Developers can access Nova Sonic through Amazon Bedrock, the company’s platform for building enterprise AI applications. The model is available via a new bi-directional streaming API, facilitating seamless integration into various applications. Amazon touts Nova Sonic as the most cost-efficient AI voice model currently available, claiming it is approximately 80% less expensive than OpenAI’s GPT-4o.
Rohit Prasad, Amazon’s Senior Vice President and Head Scientist of Artificial General Intelligence, highlighted that components of Nova Sonic are already enhancing Alexa+, the upgraded version of Amazon’s digital voice assistant. Prasad emphasized that Nova Sonic builds upon Amazon’s expertise in large orchestration systems—the technical infrastructure underpinning Alexa. This expertise enables Nova Sonic to effectively route user requests to appropriate APIs, whether fetching real-time information from the internet, parsing proprietary data sources, or interacting with external applications.
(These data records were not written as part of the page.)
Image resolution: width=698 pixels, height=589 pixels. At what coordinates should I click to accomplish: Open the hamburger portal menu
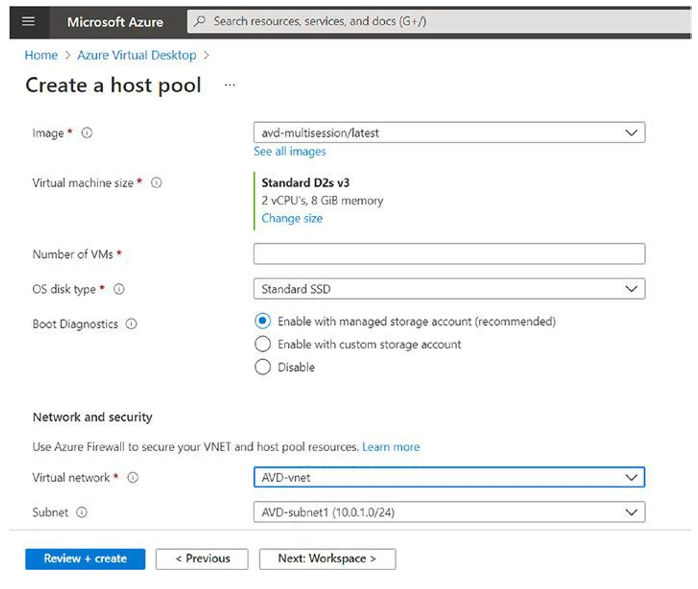[x=28, y=21]
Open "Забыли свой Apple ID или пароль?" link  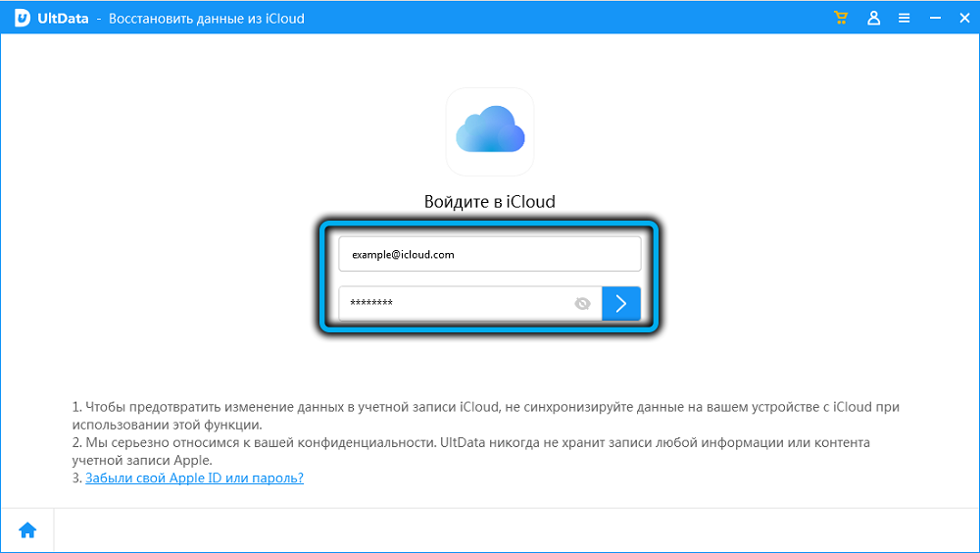pos(194,478)
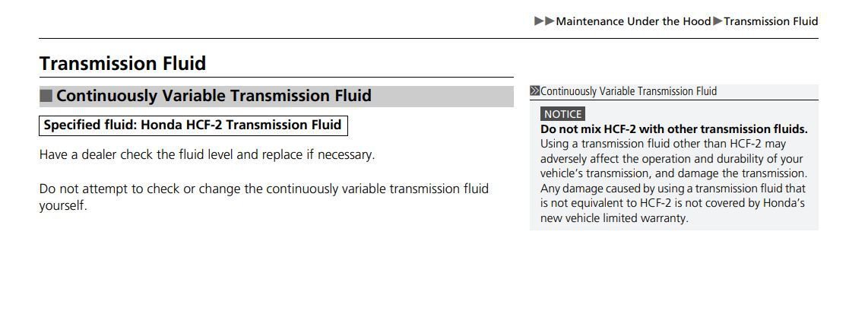Click the Have a dealer check sentence
This screenshot has width=868, height=311.
tap(207, 155)
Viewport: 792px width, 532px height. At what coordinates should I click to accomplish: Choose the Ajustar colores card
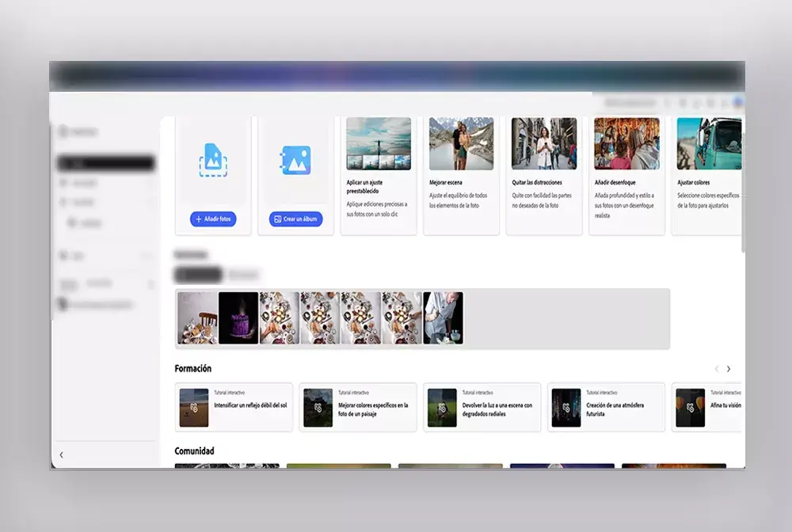(707, 176)
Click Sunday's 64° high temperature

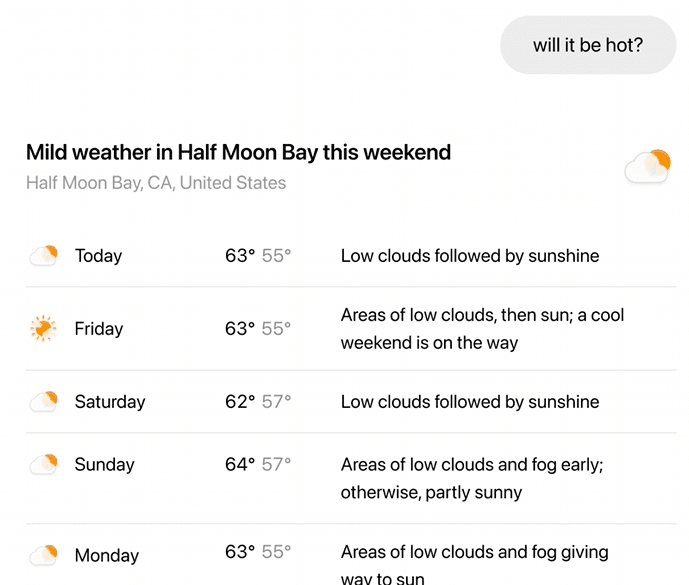pos(240,465)
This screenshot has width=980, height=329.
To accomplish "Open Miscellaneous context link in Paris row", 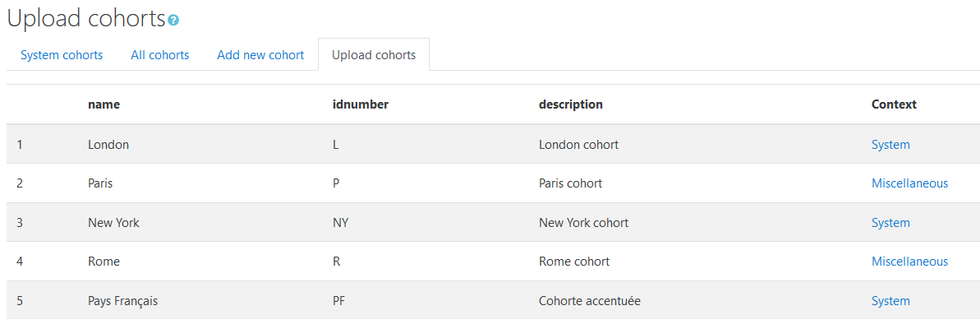I will click(x=910, y=183).
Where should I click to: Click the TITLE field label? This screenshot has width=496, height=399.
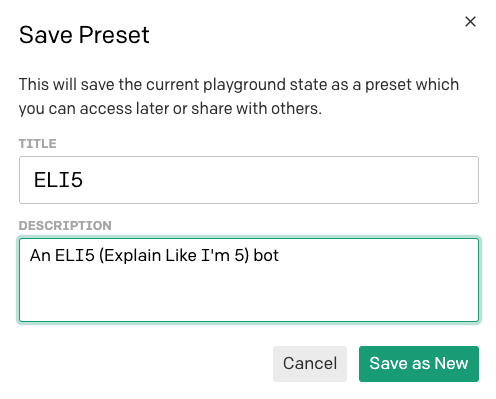click(x=37, y=144)
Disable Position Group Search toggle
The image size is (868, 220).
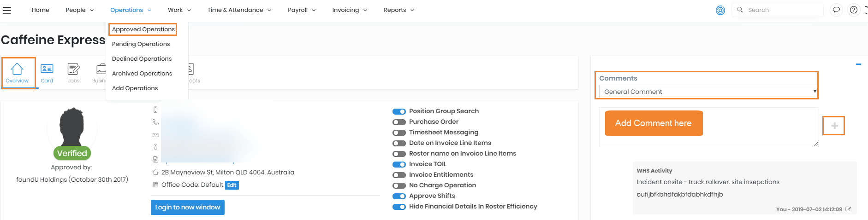(x=399, y=111)
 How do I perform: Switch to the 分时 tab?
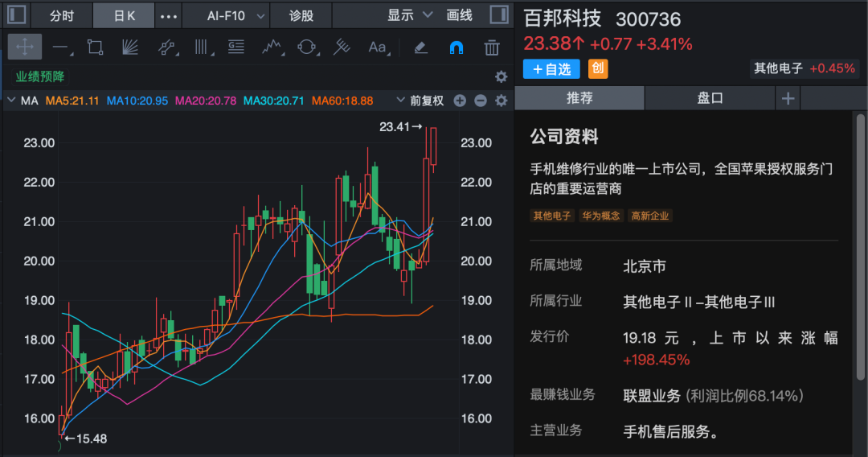click(x=61, y=15)
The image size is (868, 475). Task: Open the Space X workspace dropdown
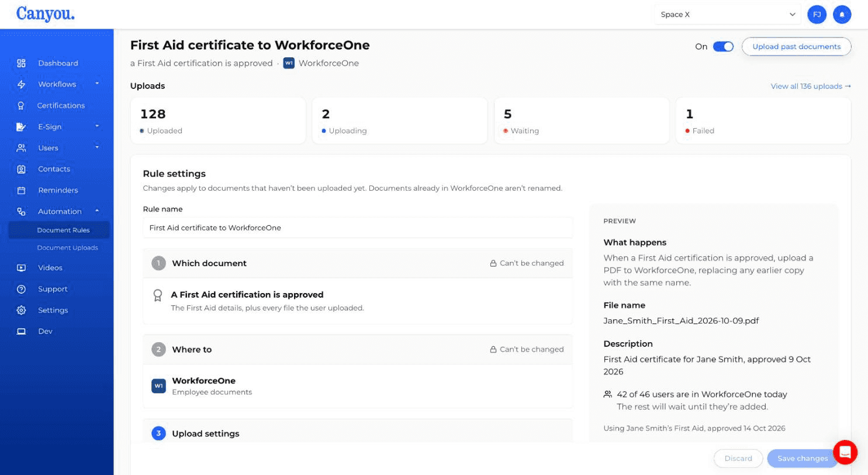(728, 15)
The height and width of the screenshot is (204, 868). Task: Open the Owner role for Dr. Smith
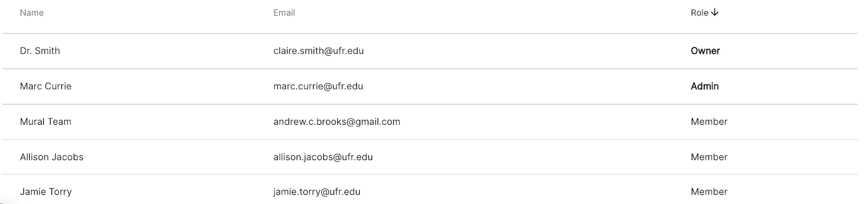[705, 51]
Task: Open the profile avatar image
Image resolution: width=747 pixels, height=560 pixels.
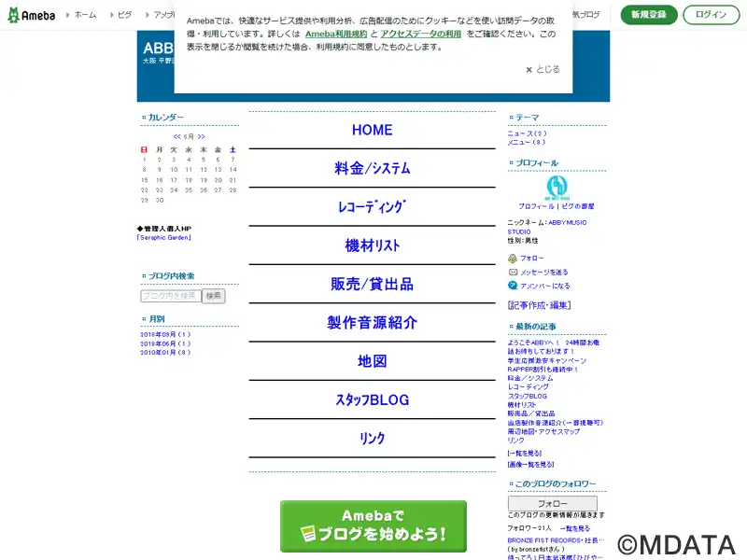Action: point(557,188)
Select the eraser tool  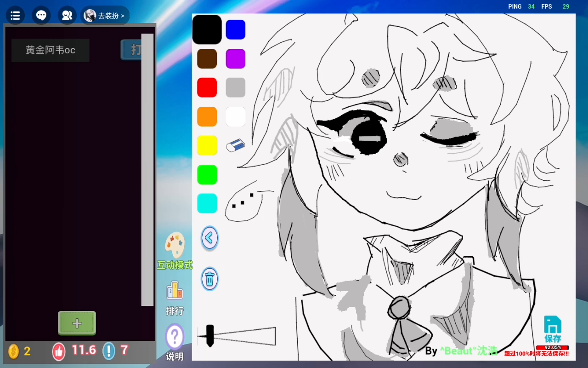[x=236, y=145]
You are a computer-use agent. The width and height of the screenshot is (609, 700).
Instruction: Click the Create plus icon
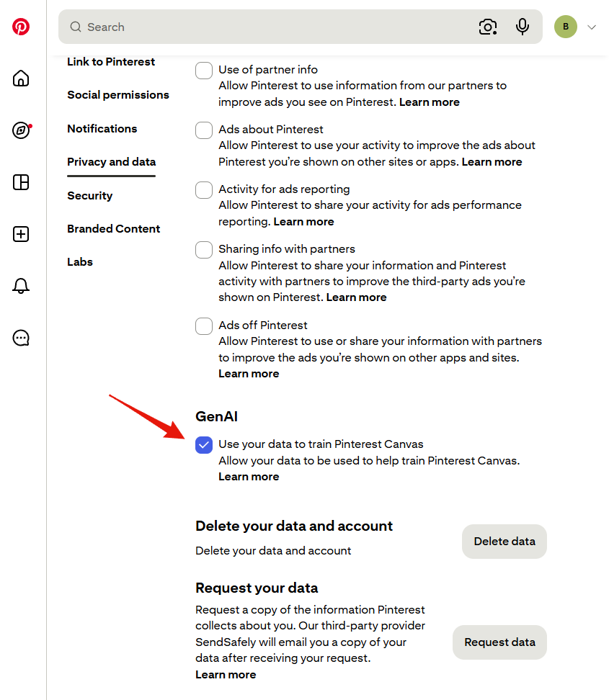(21, 234)
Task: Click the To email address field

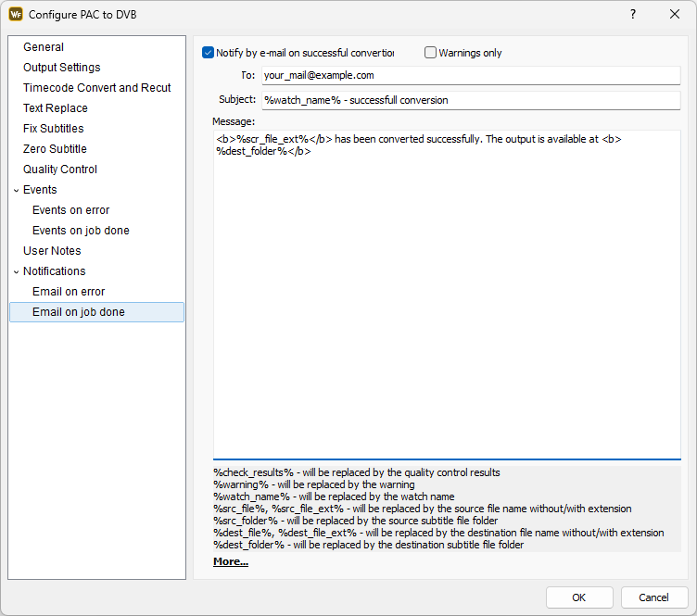Action: click(x=470, y=76)
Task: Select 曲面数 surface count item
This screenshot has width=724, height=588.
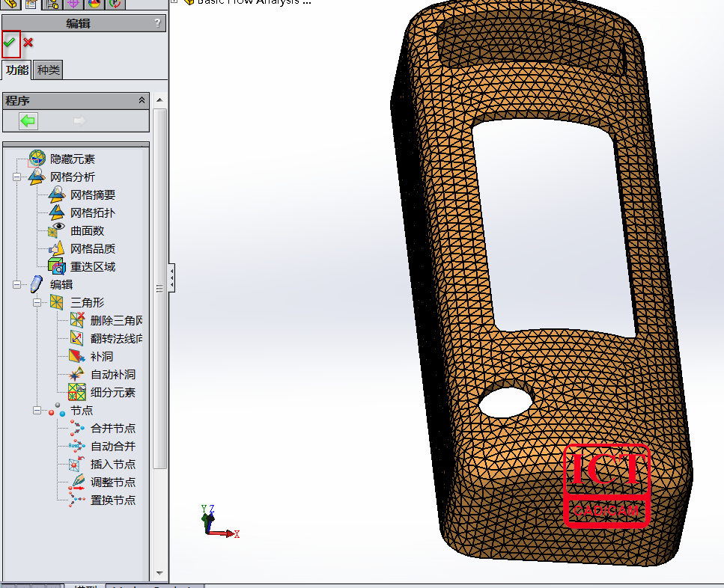Action: (87, 230)
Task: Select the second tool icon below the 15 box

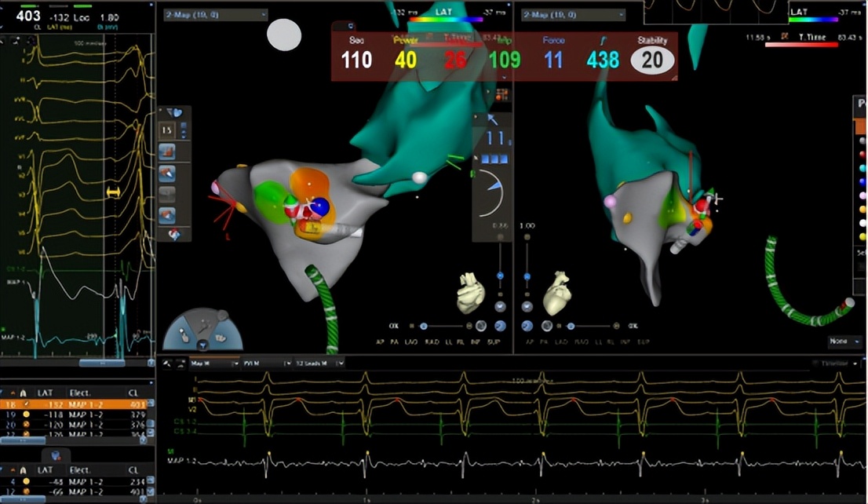Action: coord(167,172)
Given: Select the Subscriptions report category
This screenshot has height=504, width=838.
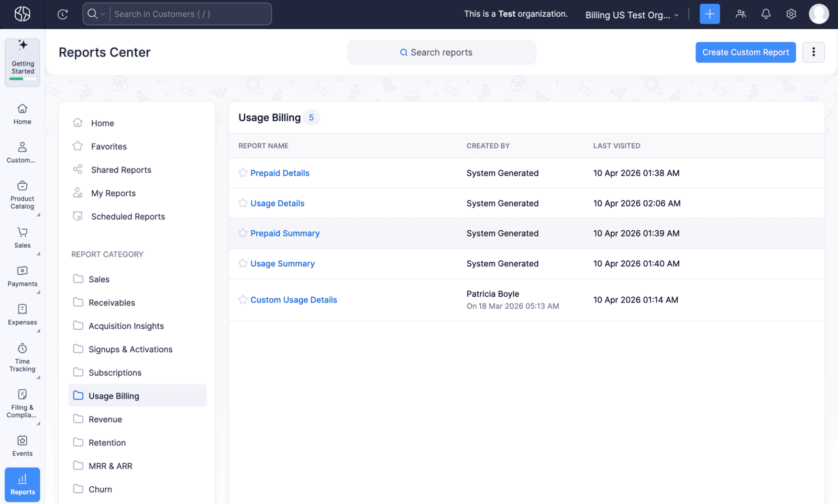Looking at the screenshot, I should click(x=115, y=373).
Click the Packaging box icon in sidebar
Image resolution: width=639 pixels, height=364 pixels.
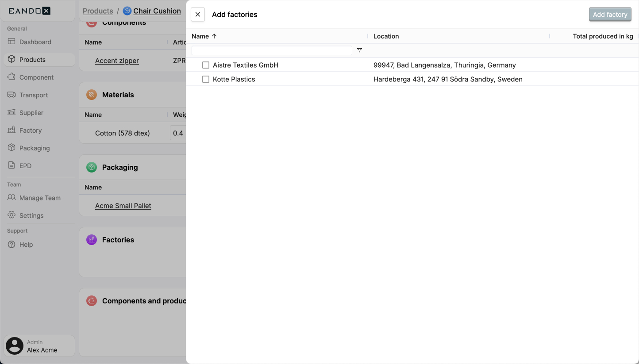(x=12, y=148)
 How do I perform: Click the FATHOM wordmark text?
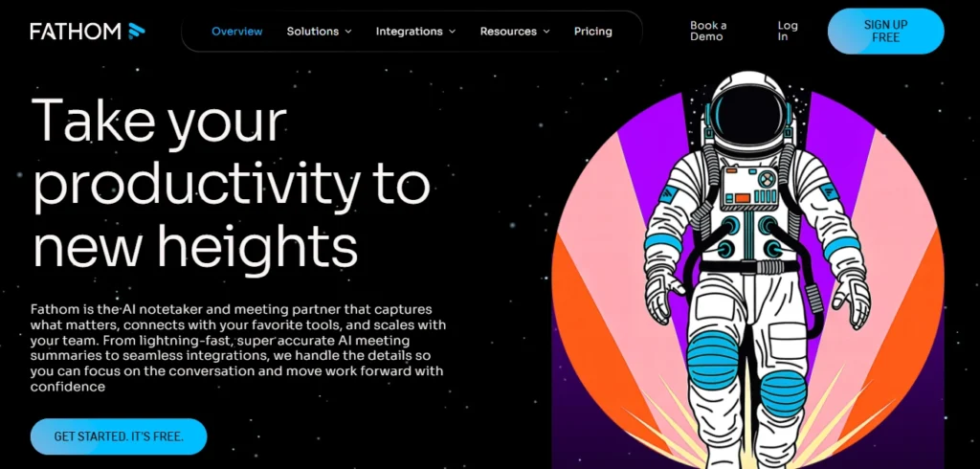pos(75,32)
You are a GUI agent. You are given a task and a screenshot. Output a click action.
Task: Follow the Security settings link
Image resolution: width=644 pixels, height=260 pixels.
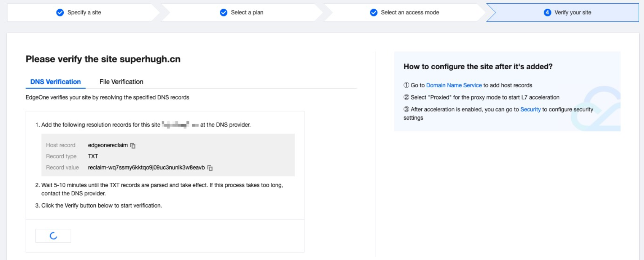tap(530, 110)
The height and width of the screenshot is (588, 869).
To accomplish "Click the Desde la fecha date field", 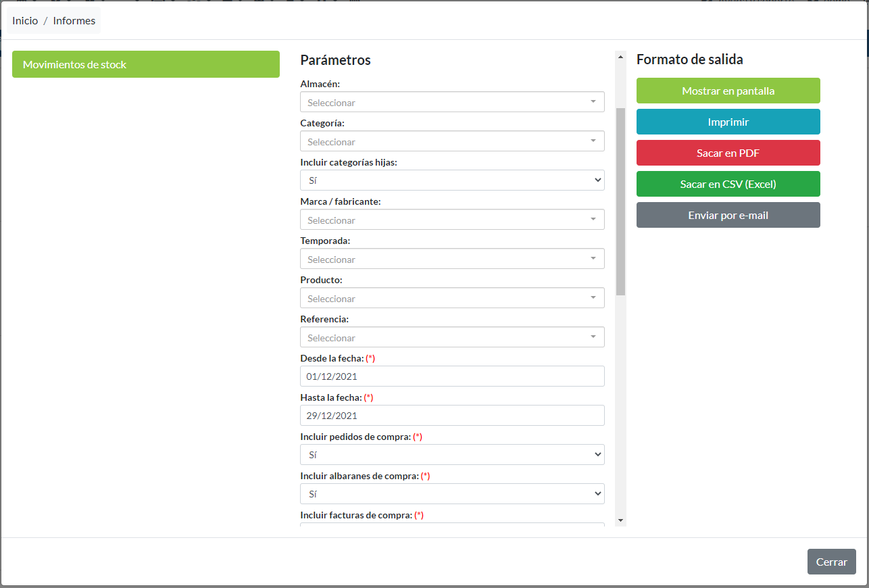I will pos(451,376).
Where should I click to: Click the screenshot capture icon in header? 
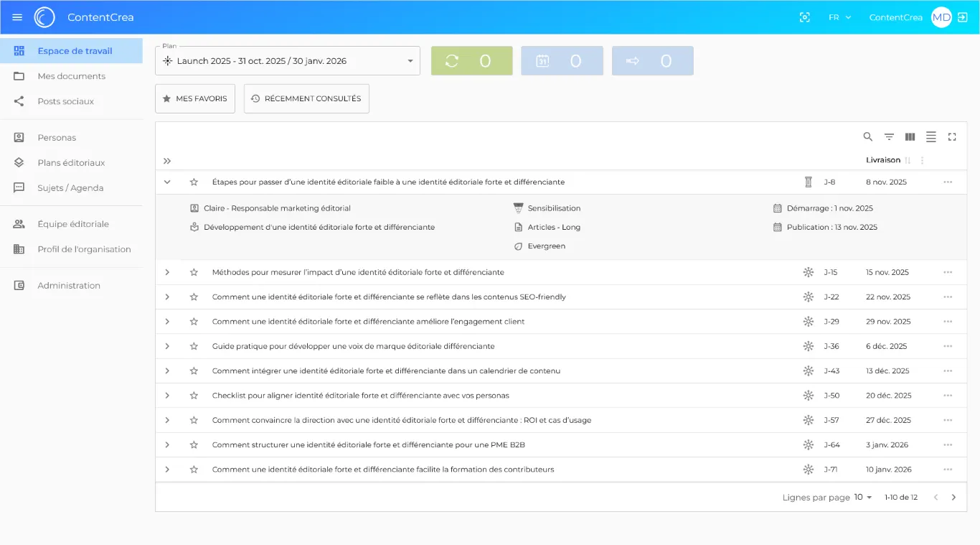coord(805,17)
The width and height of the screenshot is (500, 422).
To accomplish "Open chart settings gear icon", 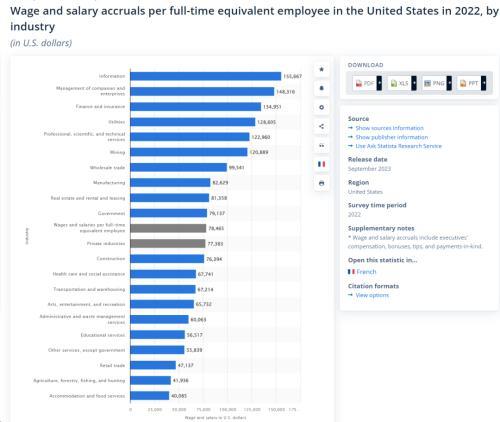I will 321,107.
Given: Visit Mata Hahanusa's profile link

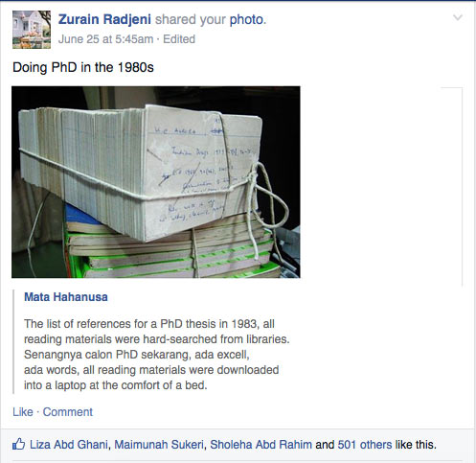Looking at the screenshot, I should [x=66, y=297].
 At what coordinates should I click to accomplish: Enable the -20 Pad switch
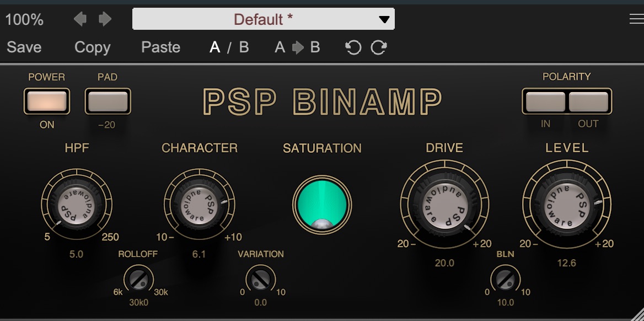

One of Nova Sonic’s standout features is its ability to engage in two-way dialogues, attentively waiting for appropriate moments to respond by considering user pauses and interruptions. Additionally, it generates text transcripts of user speech, providing valuable data for developers.
In terms of speech recognition accuracy, Nova Sonic demonstrates impressive performance. On the Multilingual LibriSpeech benchmark, which assesses speech recognition across various languages and dialects, Nova Sonic achieved a word error rate (WER) of just 4.2% across English, French, Italian, German, and Spanish. This indicates that only about four out of every 100 words differed from human transcriptions in these languages.
Furthermore, in scenarios involving loud interactions with multiple participants, as measured by the Augmented Multi Party Interaction benchmark, Nova Sonic was 46.7% more accurate in terms of WER compared to OpenAI’s GPT-4o-transcribe model. In terms of responsiveness, Nova Sonic boasts an average perceived latency of 1.09 seconds, outperforming OpenAI’s GPT-4o model, which responds in 1.18 seconds, according to benchmarking by Artificial Analysis.
Prasad emphasized that Nova Sonic is a crucial component of Amazon’s broader strategy to develop artificial general intelligence (AGI)—AI systems capable of performing any task a human can execute on a computer. Looking ahead, Amazon plans to release additional AI models, further advancing the field of conversational AI.